R works with data "in-memory." When the size of data loaded in the session
exceeds available memory, it starts using harddisk for memory, which is about
an order of magnitude slower. Check out the Grid View
of the Environment
tab in Rstudio. You can sort by object size to see if you're lugging around a
bunch of big items and what's taking up space. You can remove items from the
active environment (this doesn't touch anything on disk, but you'll have to
re-load/create it to get it back in R) with rm(object_name)
. More detail on
memory usage can be found in Hadley's book, "Advanced R."
library(healthcareai) d <- d %>% mutate(arr_delay = case_when(arr_delay > 15 ~ "Y", TRUE ~ "N"), flight_id = 1:nrow(d)) %>% select(-dep_time, -arr_time, -dep_delay, hour, minute) d_clean <- d %>% prep_data(outcome = arr_delay, tailnum, collapse_rare_factors = FALSE, add_levels = FALSE) dim(d_clean) os <- object.size(d_clean) print(paste("Prepped data is", round(as.numeric(os)/1000000, 1), "mb."))
Categorical columns must be multiplied into dummy columns for machine learning.
For example, carrier
has 16 unique values and those will be turned into 16
unique columns. These dummy columns are made up of 1s and 0s. There is one dummy
column for each unique value in the original column except one. The missing
value can be inferred from a 0 in the rest of the columns. For example, if your
gender column contained Male
and Female
, you would get 1 dummy column,
Gender_Male
, where males were 1
. Females would then be the 0
's. If you
wanted that dummy column to instead be Gender_Female
, you can use the prep
data argument, ref_data
, like this: ref_levels = c(gender = "Female")
. prep_data
then adds a column to collect missing values in the original column.

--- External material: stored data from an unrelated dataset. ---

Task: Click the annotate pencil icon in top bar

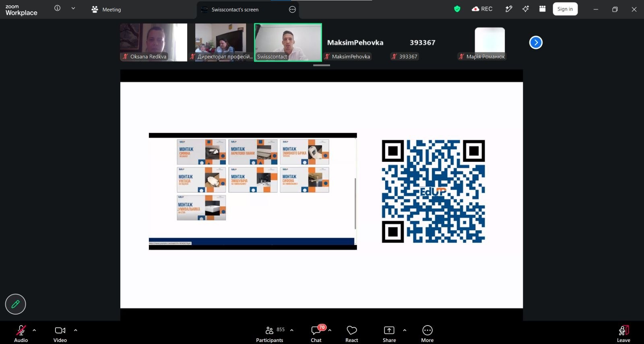Action: [509, 9]
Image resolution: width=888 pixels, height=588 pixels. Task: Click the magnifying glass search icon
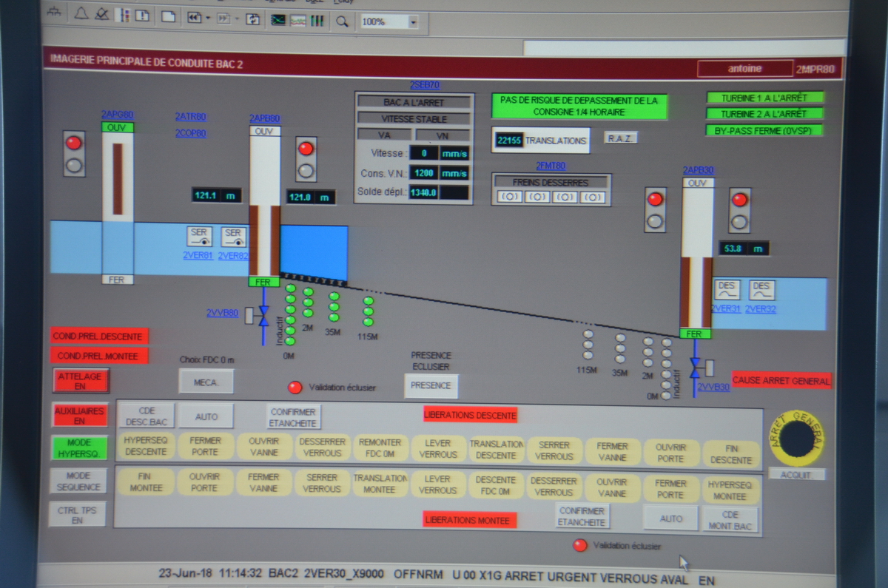pyautogui.click(x=342, y=21)
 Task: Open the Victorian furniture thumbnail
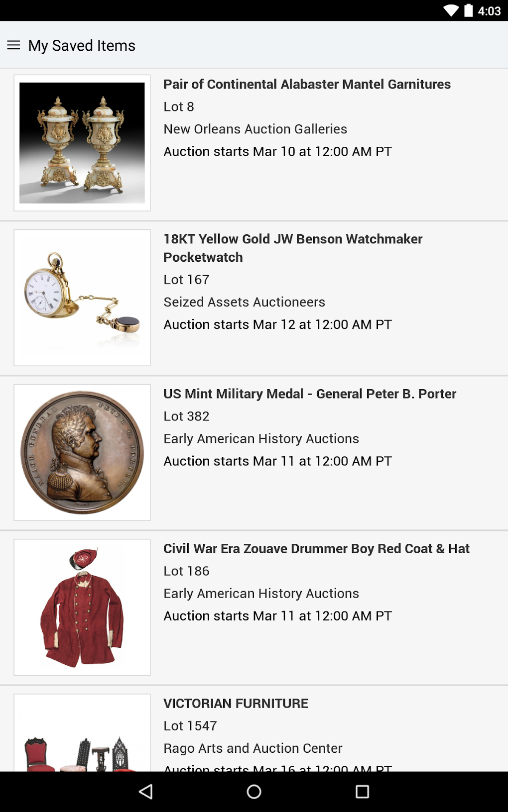pos(82,734)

Be careful with categorical columns, as they can blow up your data set. If you had
a column of DRG codes (or tailnums
, which was removed above) with 100s of
unique values, your data would become hundreds of columns!
print(paste("Carrier has", unique(d$carrier) %>% length(), "unique values.")) d_clean %>% select(starts_with("carrier"))
One of the best ways to reduce training time and memory requirements is to limit the number of columns in the data. Here are some easy ways to do it.
Since character variables with lots of unique values, or high cardinality variables,
cause very wide datasets, the best way to limit width is understanding which
columns those are and whether or not you need them in your data. How many
unique values are in a character column, like destination
?
d %>% summarize_if(~ is.character(.x) | is.factor(.x) , n_distinct)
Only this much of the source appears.